I have a suspicion that running these high priority tasks at the same frequency as the RTC could be causing FreeRTOS to have a meltdown when using a queue even in unrelated low priority tasks.

I guess my question is whether my setup, sending and receiving from the queue code is correct?

And whether my problem could be caused by my high priority tasks.

I am thinking I will make the clock controller task a function of the prox task or even put the whole thing in the timer 2 interrupt routine. This would not be that difficult.

I didn’t want to put these tasks as functions within the timer 2 interrupt routine because the controller uses floating point instructions, but I’m thinking that this might be the simpler approach and allow a slower RTC say 10 ms (100 Hz) to run the other slower tasks such as the WiFi driver and flash memory driver. The additional interrupt overhead of saving the floating point reg’s would still be less than the execution of the code used by freeRTOS to handle the notifications/semaphores.

Your thoughts on this would be appreciated.

Best regards
Rob

Why do you have wait for 6 and 3 ticks in the following 2 calls -

if(ulTaskNotifyTake(pdTRUE,  (uint32_t)6U) == 0)

if (xSemaphoreTake(clockControllerSemHandle, (uint32_t)3U) == osErrorTimeout)

If these are unblocked by timer interrupt, you should use some high value to detect error cases such as timer interrupt does not fire for too long.

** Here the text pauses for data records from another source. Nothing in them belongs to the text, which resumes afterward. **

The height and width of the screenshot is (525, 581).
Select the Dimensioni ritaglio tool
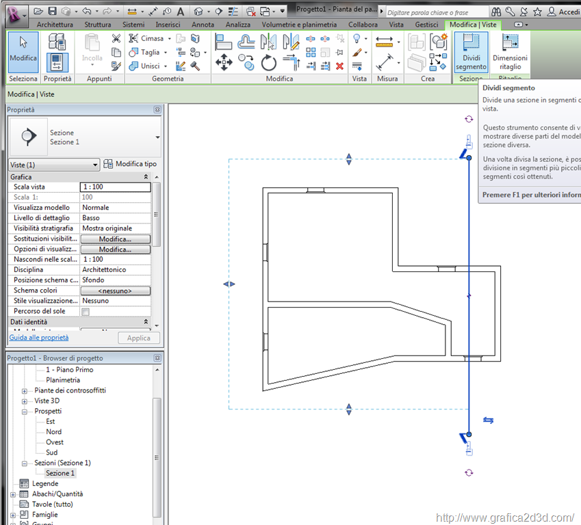(510, 51)
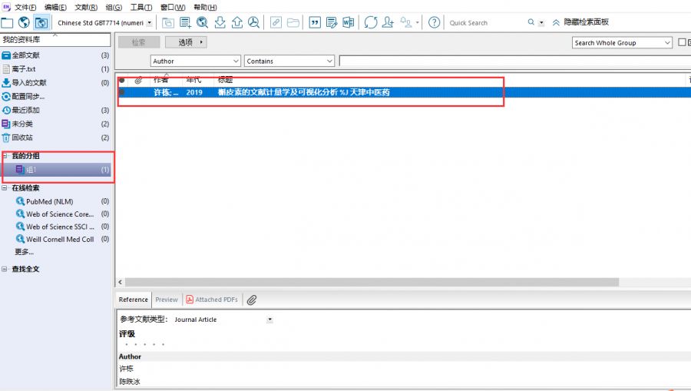Viewport: 691px width, 391px height.
Task: Click the Share Library person icon
Action: [388, 22]
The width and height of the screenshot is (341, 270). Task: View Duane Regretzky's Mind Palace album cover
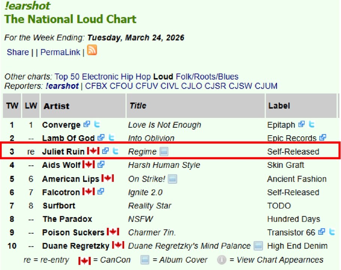point(258,246)
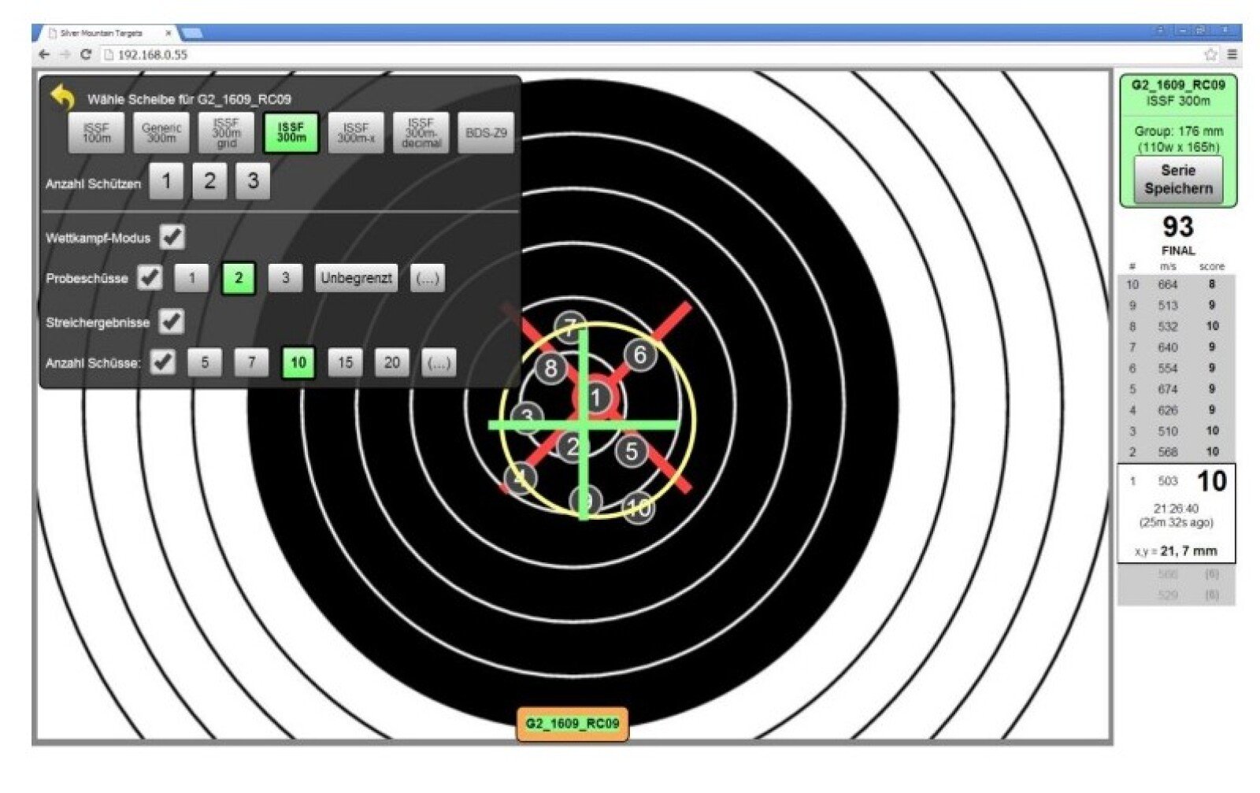Uncheck the Probeschüsse checkbox
1260x793 pixels.
click(x=150, y=278)
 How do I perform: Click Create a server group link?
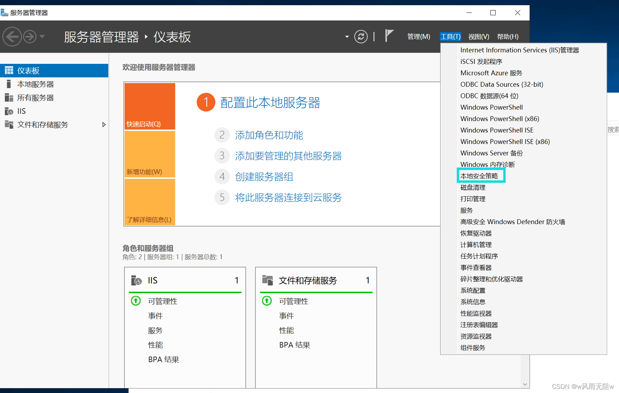[x=264, y=177]

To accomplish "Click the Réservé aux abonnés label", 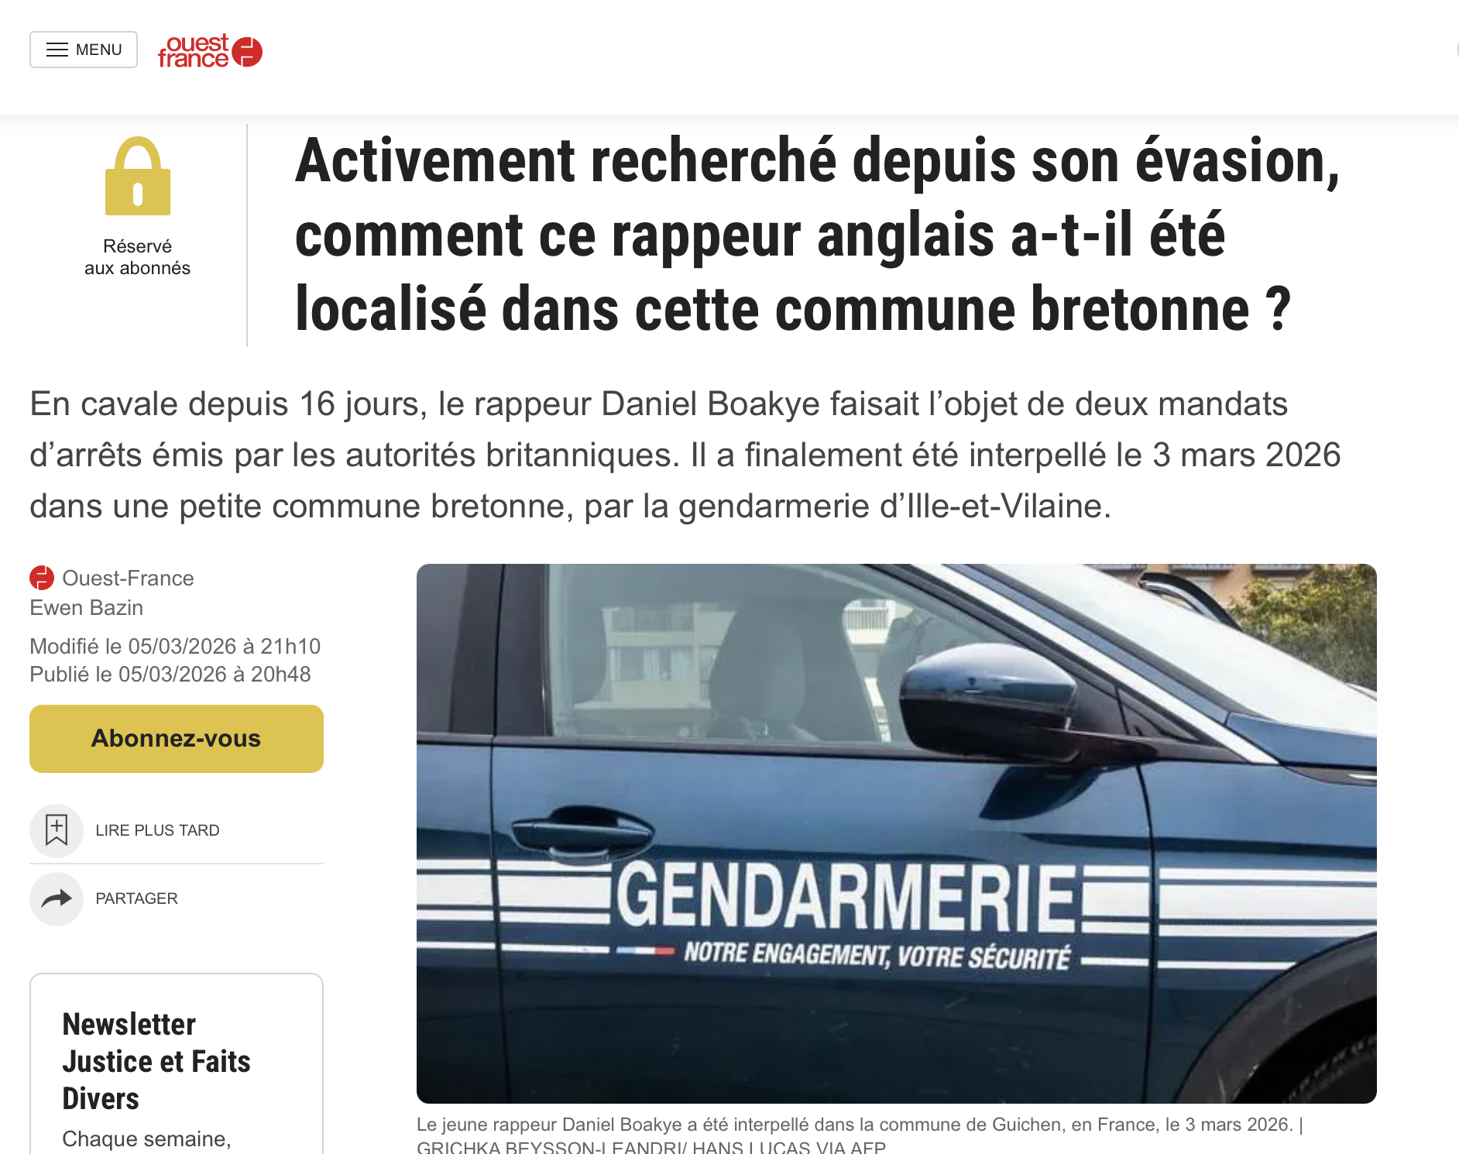I will (x=137, y=257).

Share the callstack at that point.

Hi AG

The Timer 2 interrupt occurs every 1 ms or one RTOS timer tick, so I figured that the longest the semaphore/notification would have to wait is one or two RTOS ticks so I made it 6 and 3. These values have been working fine with no errors. It is only when I add the flash memory queue I have problems, but I don’t think these problems are related to the timeouts. Timer 2 has a high interrupt priority and all others higher than it are very short so the blocking of the semaphore/notification should at most take only two RTOS ticks.

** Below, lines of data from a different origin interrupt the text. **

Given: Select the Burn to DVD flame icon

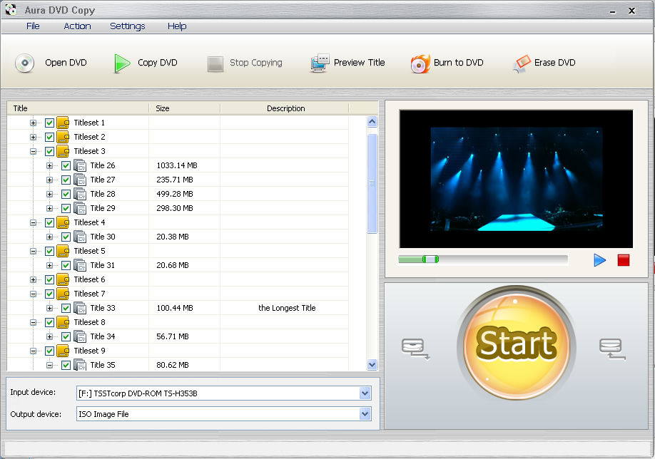Looking at the screenshot, I should point(420,63).
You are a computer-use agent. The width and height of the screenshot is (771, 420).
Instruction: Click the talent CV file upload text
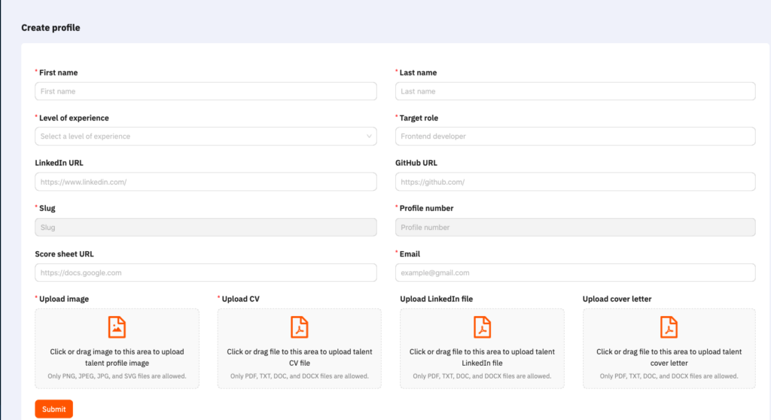click(x=300, y=357)
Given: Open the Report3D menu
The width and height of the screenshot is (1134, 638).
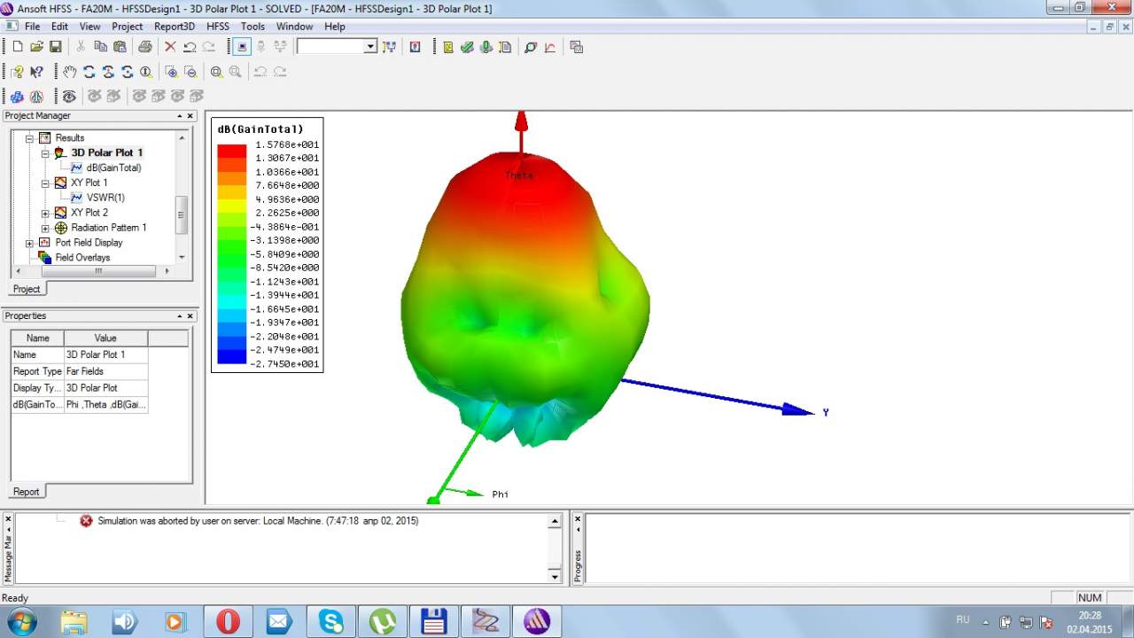Looking at the screenshot, I should click(174, 27).
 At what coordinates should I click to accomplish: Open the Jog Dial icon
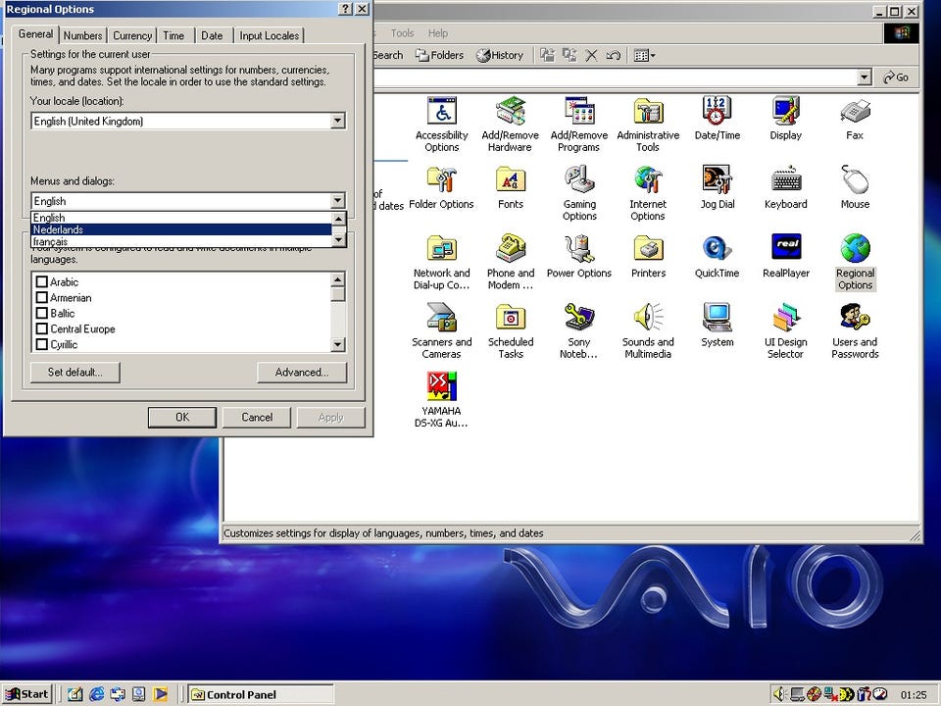click(718, 186)
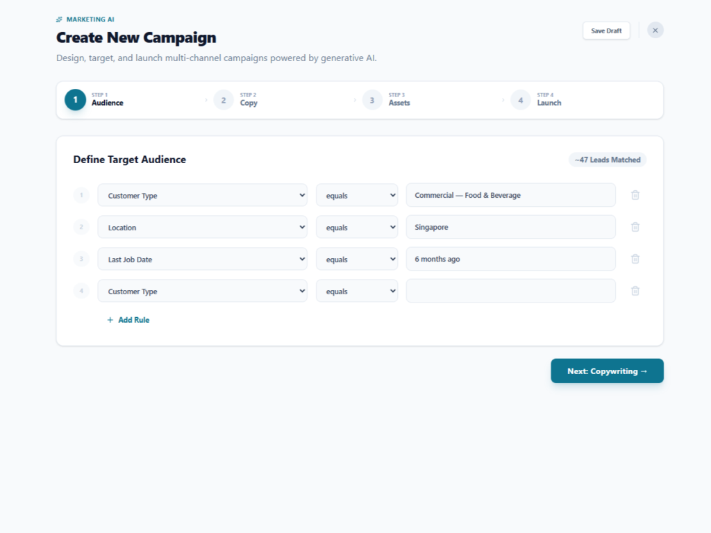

I am not sure how to get the call stack, could you advise.

Best regards
Rob

Just for confirming, increase them while debugging this issue.

That depends on the IDE you are using. One window in IDE usually shows callstack.

Also, this can be a memory corruption issue. Please make sure to have configASSERT defined, stack and heap overflow detection enabled. As a quick check, you can try increasing the stack sizes of the tasks dealing with Flash functions.

Hi AG,

I have found the problem.

I hadn’t initialised the output message variable flashInit.parData . So you were correct, the problem was memory corruption of the worst possible kind.

So this can be closed now.

Thanks for your help.

Best regards
Rob

Thanks for taking the time to report back.